Photo by Bill Pugliano/Getty Images

Coal has problems in America. As a fuel for generating electricity—its main use—coal is being displaced by cheaper natural gas. New regulations on emissions are encouraging utilities to shut down huge numbers of coal plants. And because of its externalities—the messy business of mining, the negative health effect of emissions, the ugly visuals of soot and smoke—lots of organizations, companies, and institutions are trying to figure out how to rely less on coal. Or, like Georgetown, Texas, or Stanford University, not use it at all.

Now, it seems another large historical user of power is attempting to boycott the direct use of coal at the facilities it controls. But this time, it’s not a government or a do-good nonprofit institution. No, it’s one of America’s largest enterprises, the largest manufacturer of vehicles, the proprietor of dozens of plants that consume lots of power to bend, shape, and fuse metal, a profit-seeking behemoth that symbolizes the nation’s industrial strength: General Motors.

“None of our U.S. plants use coal as an energy source,” Rob Threlkeld, GM’s global manager of renewable energy said in a statement earlier this week.

Now, this is not to say that GM is not using any electricity that is derived from coal. Rather, GM, like other big industrial companies, has historically generated a lot of electricity and steam at its own facilities and plants. And in recent years, GM has engineered coal out of the mix of fuels used to run those on-site powerhouses. “We’re saying that our direct use of coal in our powerhouse facility has ended,” said Sharon Basel, communications manager for environment and energy at GM.

General Motors hasn’t always been a leader in the shift to a low-carbon economy. It famously killed an electric vehicle a few decades ago. In 1981, it briefly introduced a car that could run on coal dust. Its main entry into the hybrid-electric derby—the Volt—is barely selling. GM’s business, which is thriving, rests overwhelmingly on selling cars that run on fossil fuels.

But over the last several years, the company has quietly, and effectively, moved to reduce the emissions associated with manufacturing cars. And it has done so for all the usual corporate reasons: to be a good global citizen, to get ahead of regulation, to make its brand look better, and to cut costs where possible.

One of the best ways to reduce emissions is to stop burning coal, and to use more renewable power. So GM has put huge solar arrays on top of and adjacent to factories in Ohio and Michigan. It made a deal to turn Detroit municipal waste into steam, which will help power one of its Detroit-area plants. In February, it struck a deal to use the output of a wind farm in Mexico to power operations there. Captured landfill gas—which is regarded as a renewable resource—provides about 43 percent of the electricity used at the company’s Fort Wayne Assembly Plant, which is one of the nation’s largest on-site generators of electricity. Such investments have enabled the company to retire all the on-site boilers that used to burn coal. General Motors is already 87 percent of the way toward its goal of using 125 megawatts of renewable energy generating capacity by 2020. (Here’s GM’s 2013 Sustainability Report.)

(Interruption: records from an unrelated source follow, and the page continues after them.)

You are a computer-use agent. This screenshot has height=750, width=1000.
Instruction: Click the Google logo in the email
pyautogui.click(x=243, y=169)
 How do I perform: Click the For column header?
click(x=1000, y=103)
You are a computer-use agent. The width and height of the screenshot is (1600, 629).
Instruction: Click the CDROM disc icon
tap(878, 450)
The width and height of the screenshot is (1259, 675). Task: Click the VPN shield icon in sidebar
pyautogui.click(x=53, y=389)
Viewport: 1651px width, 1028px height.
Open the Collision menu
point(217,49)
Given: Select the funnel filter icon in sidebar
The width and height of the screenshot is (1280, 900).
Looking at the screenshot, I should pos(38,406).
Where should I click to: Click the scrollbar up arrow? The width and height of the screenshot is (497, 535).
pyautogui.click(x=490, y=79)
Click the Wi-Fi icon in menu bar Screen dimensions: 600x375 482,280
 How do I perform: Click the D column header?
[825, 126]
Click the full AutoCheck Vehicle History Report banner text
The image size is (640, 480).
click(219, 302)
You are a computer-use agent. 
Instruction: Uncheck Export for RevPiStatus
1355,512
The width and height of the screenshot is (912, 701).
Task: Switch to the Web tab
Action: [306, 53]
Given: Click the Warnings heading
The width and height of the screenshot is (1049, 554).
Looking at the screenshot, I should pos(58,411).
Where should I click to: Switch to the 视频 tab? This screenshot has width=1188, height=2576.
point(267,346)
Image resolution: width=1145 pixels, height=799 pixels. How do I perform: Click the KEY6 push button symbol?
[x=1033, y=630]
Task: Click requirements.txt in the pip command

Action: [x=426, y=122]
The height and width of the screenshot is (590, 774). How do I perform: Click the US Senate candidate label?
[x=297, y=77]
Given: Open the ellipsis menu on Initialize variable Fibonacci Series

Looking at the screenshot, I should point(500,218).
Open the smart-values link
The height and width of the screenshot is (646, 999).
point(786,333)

Of course, renewables account for about 12 percent of the company’s total energy use. GM still purchases a huge amount of power from the electrical grids in the areas in which it operates. And a decent chunk of that juice is produced at coal-burning plants in the Midwest and elsewhere. So GM is still indirectly using coal for power. But thanks to a combination of its own efforts—and the efforts of utilities to replace coal with natural gas—it is using less coal with each passing month. And it’s no longer buying the material directly. It may be a symbolic move, but it’s a telling one.  And it’s another sign that procurement is becoming a form of corporate social activism.